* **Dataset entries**
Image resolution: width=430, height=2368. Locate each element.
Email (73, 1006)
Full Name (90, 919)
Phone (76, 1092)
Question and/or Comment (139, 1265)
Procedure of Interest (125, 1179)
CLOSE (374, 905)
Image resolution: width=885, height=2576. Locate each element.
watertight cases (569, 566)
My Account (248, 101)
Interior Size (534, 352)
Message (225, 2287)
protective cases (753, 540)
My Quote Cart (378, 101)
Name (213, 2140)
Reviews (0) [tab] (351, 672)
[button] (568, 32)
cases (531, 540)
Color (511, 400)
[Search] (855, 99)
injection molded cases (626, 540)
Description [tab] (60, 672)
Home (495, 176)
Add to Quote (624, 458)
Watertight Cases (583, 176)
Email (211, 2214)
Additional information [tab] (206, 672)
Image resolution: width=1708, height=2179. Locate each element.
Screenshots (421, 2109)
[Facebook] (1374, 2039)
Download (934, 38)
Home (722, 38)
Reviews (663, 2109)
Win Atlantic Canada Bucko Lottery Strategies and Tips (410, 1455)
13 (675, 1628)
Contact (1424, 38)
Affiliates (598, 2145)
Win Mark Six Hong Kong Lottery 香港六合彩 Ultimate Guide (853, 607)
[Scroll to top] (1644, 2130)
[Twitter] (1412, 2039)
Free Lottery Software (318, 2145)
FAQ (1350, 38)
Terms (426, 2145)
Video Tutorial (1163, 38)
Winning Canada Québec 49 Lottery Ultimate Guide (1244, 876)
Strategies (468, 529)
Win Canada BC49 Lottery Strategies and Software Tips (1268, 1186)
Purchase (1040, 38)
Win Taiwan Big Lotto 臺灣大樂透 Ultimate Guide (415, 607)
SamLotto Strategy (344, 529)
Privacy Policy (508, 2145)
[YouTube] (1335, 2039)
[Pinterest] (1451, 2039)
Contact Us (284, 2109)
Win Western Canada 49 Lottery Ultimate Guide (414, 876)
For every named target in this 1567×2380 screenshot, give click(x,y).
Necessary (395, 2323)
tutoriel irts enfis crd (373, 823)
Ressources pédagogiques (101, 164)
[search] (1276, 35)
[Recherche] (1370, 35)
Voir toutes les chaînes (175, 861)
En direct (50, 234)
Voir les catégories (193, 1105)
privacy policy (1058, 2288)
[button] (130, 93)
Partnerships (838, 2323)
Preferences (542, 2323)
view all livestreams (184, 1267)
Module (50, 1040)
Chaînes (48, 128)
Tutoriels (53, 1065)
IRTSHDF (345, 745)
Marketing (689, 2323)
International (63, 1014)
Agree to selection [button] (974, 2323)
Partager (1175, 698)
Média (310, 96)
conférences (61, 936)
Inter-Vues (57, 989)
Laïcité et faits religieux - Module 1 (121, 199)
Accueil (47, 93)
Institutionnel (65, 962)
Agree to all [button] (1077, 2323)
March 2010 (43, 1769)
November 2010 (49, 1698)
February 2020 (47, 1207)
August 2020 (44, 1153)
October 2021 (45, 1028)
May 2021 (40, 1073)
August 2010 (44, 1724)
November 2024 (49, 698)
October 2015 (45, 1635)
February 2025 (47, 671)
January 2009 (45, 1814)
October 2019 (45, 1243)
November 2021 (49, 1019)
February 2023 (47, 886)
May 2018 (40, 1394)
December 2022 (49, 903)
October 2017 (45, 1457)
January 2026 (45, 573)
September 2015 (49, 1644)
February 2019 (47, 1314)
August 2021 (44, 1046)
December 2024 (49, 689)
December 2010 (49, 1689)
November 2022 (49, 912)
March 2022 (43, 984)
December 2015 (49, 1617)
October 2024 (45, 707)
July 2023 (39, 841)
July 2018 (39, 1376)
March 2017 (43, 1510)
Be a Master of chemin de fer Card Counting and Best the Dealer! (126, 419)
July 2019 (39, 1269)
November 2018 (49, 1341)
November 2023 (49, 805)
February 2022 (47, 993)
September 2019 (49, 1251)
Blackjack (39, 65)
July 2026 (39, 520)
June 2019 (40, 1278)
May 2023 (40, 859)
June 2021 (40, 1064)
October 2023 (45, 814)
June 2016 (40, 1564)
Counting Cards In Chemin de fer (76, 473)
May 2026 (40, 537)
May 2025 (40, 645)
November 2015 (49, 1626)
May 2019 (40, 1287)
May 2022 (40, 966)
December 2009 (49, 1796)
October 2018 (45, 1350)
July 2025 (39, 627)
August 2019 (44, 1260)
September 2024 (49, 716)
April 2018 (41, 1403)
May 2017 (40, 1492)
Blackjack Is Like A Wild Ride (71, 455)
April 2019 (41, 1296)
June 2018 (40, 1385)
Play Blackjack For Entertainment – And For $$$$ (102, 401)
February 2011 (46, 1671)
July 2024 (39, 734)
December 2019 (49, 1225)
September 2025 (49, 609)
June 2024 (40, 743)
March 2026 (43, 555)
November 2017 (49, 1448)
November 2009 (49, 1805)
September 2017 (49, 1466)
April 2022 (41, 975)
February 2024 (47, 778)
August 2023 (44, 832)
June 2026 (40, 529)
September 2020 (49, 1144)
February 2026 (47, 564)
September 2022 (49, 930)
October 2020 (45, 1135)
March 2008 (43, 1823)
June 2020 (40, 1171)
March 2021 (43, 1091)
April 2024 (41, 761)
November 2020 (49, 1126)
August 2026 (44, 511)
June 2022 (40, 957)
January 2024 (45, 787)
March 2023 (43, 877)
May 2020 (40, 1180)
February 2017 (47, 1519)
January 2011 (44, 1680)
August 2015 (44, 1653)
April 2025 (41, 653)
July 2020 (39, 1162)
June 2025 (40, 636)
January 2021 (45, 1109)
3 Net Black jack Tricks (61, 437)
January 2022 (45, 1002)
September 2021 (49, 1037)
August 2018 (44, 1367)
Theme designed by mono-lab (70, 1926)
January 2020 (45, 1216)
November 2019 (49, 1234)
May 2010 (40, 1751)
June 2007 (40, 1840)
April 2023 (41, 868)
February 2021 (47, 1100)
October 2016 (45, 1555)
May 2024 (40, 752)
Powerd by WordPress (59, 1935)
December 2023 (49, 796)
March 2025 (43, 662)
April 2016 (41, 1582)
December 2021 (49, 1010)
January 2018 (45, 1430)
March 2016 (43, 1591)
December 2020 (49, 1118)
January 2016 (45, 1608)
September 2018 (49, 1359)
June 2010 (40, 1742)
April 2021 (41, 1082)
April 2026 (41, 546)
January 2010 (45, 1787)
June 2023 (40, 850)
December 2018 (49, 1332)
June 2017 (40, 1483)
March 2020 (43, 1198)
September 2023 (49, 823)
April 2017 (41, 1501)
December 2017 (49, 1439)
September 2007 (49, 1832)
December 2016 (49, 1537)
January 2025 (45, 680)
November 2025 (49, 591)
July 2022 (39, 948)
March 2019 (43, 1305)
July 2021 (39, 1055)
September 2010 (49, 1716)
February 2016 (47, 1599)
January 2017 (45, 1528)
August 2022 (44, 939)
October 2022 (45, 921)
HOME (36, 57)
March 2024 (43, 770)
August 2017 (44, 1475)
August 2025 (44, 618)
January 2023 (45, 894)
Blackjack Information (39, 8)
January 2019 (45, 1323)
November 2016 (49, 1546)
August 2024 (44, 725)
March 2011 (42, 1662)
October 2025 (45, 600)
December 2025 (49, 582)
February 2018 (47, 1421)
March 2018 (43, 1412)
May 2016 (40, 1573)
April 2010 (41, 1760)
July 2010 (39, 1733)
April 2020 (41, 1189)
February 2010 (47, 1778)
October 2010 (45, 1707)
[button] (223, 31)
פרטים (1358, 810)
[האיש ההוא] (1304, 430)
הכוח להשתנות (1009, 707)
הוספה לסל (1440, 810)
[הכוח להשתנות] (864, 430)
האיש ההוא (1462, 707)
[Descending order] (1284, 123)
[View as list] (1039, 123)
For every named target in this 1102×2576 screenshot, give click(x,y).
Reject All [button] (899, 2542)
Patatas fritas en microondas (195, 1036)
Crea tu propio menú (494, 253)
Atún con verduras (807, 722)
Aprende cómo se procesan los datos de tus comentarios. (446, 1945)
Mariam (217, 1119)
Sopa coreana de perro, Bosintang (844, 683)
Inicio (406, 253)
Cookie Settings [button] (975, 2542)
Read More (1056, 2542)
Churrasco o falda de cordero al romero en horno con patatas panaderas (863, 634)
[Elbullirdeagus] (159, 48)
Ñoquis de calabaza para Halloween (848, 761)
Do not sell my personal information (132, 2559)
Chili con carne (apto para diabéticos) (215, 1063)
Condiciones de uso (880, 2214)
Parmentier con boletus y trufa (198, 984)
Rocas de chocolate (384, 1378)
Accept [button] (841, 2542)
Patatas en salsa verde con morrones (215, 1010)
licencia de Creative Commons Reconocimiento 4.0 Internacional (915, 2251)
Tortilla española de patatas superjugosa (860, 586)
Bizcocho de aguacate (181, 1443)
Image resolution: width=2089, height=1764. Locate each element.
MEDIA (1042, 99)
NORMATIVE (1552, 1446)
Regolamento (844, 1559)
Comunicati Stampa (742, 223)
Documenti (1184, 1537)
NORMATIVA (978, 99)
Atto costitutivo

* **Goal of the exercise**
Look for the word "this". Copy out every line of the data that has it.

* **Task output**
For every named target in this 1567×2380 screenshot, give click(x,y).
For every named target in this 1102×2576 screenshot, give click(x,y).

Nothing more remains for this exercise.